Um auf farbigem Grund weiße Muster zu erhalten, bedeckt man das Gewebe vor dem Färben mit Reservagen (Schutz-, Deckpappen), welche die Aufnahme des Farbstoffs verhindern. Als Reservagen kann man Wachs-, Harz-, Talg- und Paraffinmischungen, auch emulsionsähnliche Flüssigkeiten aus Talg, Palmöl und Gummischleim anwenden. Oder man druckt Kupfervitriol- oder Grünspanlösung mit Pfeifenton und Gummi (Weißpappe) auf und färbt dann in der Indigküpe. Das Indigblau wird nur an den nicht bedruckten Stellen auf der Faser fixiert, und nach dem Auswaschen erscheint das mit dem Kupfersalz gedruckte Muster weiß. Mischt man der Reservage Beize für einen Farbstoff bei, so kann man das Muster, nachdem das Gewebe die Indigküpe passiert hat, z. B. im Krapp- oder Waubad färben (Lapisdruck). Weiße Muster auf farbigem Grund kann man auch durch Ätzbeizen oder Enlevagen erhalten. Erstere wirken auf die Beizen, letztere auf den Farbstoff. Die Ätzbeizen verbinden sich mit der Base der Beize und lösen dieselbe von der Faser ab. Hierzu eignen sich Weinsäure, Zitronensäure, Phosphorsäure, Arsensäure etc., auch Zinnchlorid und Zinn(II)-chlorid. Man druckt sie hinreichend verdickt auf das Gewebe, beizt letzteres auf der Klotzmaschine und färbt es aus. Das mit der Ätzbeize gedruckte Muster bleibt weiß. Häufig kombiniert man auch Ätzbeizen mit gewöhnlichen Beizen. Man klotzt z. B. Eisenbeize auf und bedruckt dann mit einem Gemisch von Zitronensaft und Rotbeize, um die Eisenbeize stellenweise zu entfernen und durch Rotbeize zu ersetzen. Druckt man dann noch reine Ätzbeize auf, trocknet und färbt im Krappbad, so erhält man ein weißes und rotes Muster auf violettem Grund. Als Enlevage benutzt man für Indigo Chromsäure oder Eisenchlorid oder ein Gemenge von rotem Blutlaugensalz mit Ätznatron (Mercers Flüssigkeit), für Türkischrot Chlor. Man bedruckt z. B. die türkischrot gefärbten Gewebe mit Weinsäure und passiert sie dann durch eine Chlorkalklösung. Das an den bedruckten sauren Stellen sich entwickelnde Chlor zerstört den roten Farbstoff.

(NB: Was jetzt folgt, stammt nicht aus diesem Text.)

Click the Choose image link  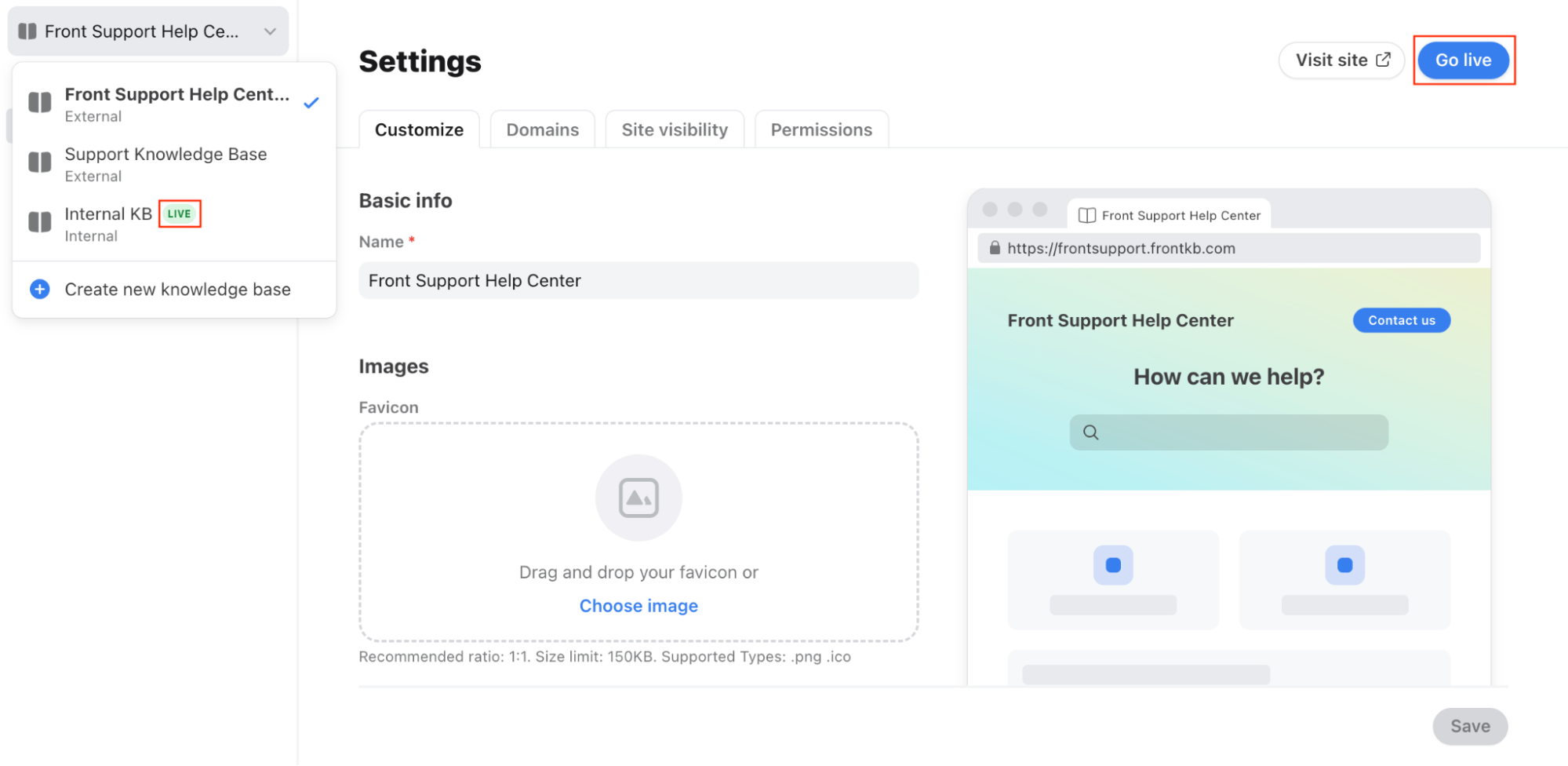pyautogui.click(x=638, y=606)
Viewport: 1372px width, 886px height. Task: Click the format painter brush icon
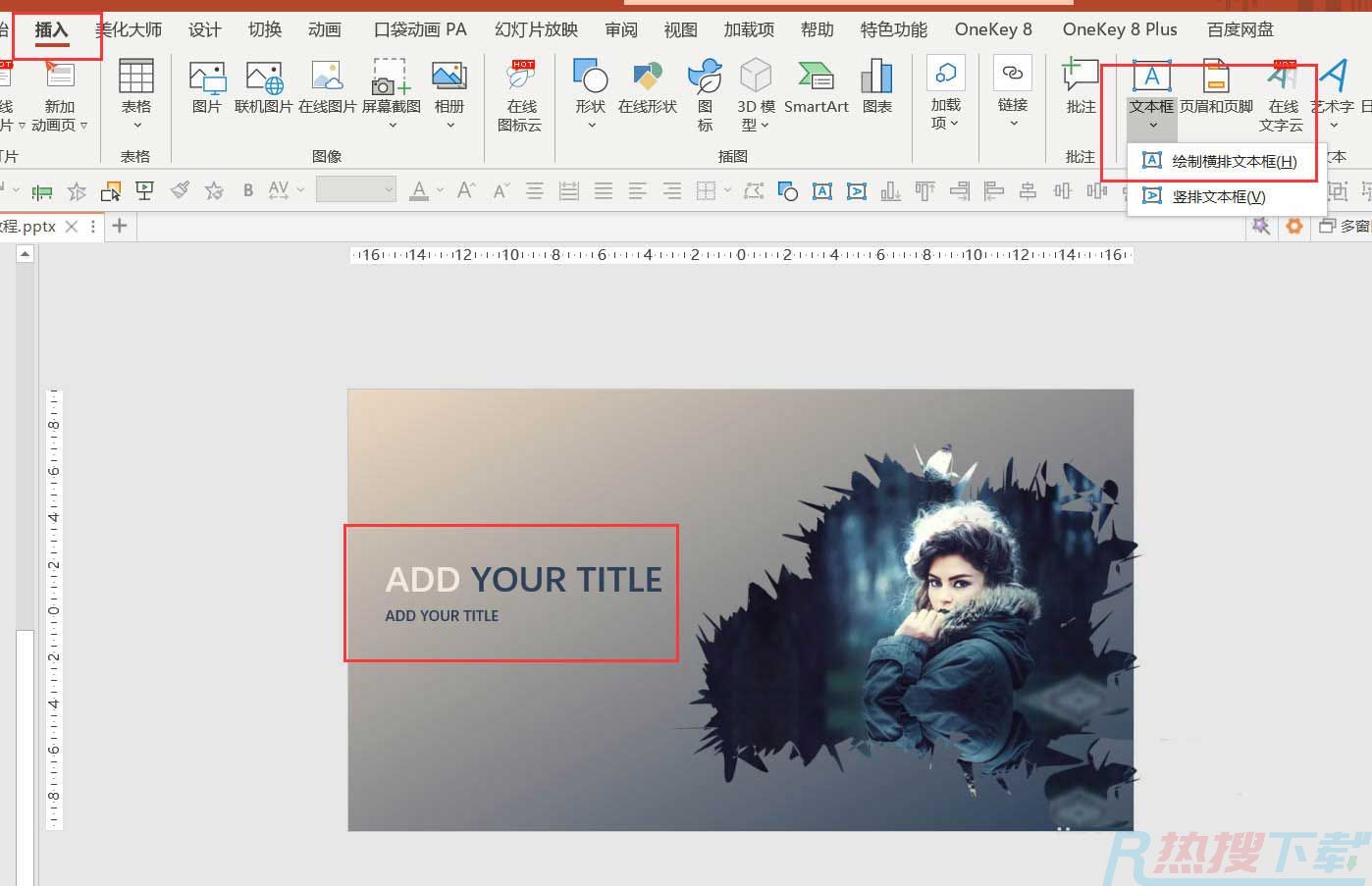(180, 190)

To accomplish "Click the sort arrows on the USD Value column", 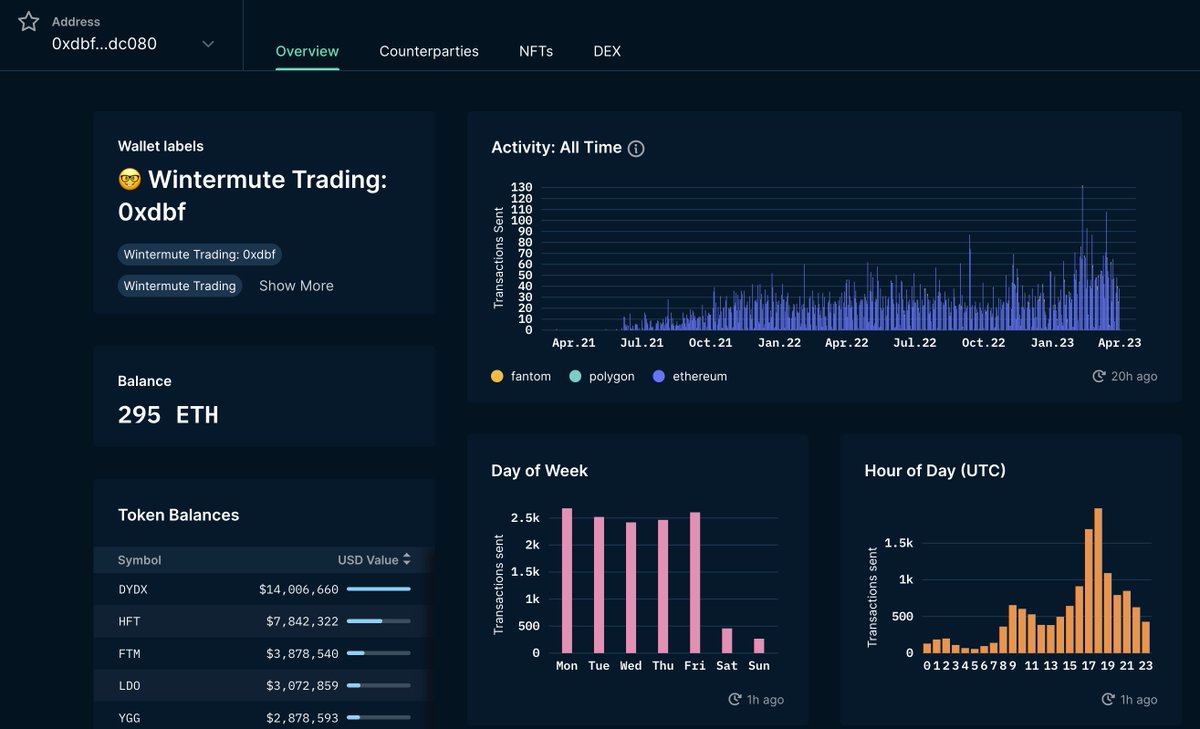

Die Enlevagen können auch Beizen enthalten, damit man die entfärbten Stellen anderweitig färben kann. Vor Anwendung der genannten Enlevagen für Indigo benutzte man zur Erzeugung blauer Figuren auf weißem Grund häufig den Fayencedruck. Man druckte gemahlenen Indigo mit Eisenvitriol auf das weiße Gewebe und bewirkte durch abwechselnde Behandlung desselben mit Eisenvitriollösung und Kalkwasser die Reduktion des Indigblaus zu Indigweiß und die Lösung des letztern in Kalkwasser. Diese Lösung dringt in das Gewebe ein, und bei Einwirkung der Luft fixiert sich dann neugebildetes Indigblau auf der Faser (Fayenceblau, Englisch-, Chinesisch-, Porzellanblau). Ähnlich ist das Schilderblau (Kasten-, Pinselblau), zu dessen Erzeugung man eine sehr konzentrierte Küpe aus Auripigment und Ätznatron mit Gummi verdickt aufdruckt.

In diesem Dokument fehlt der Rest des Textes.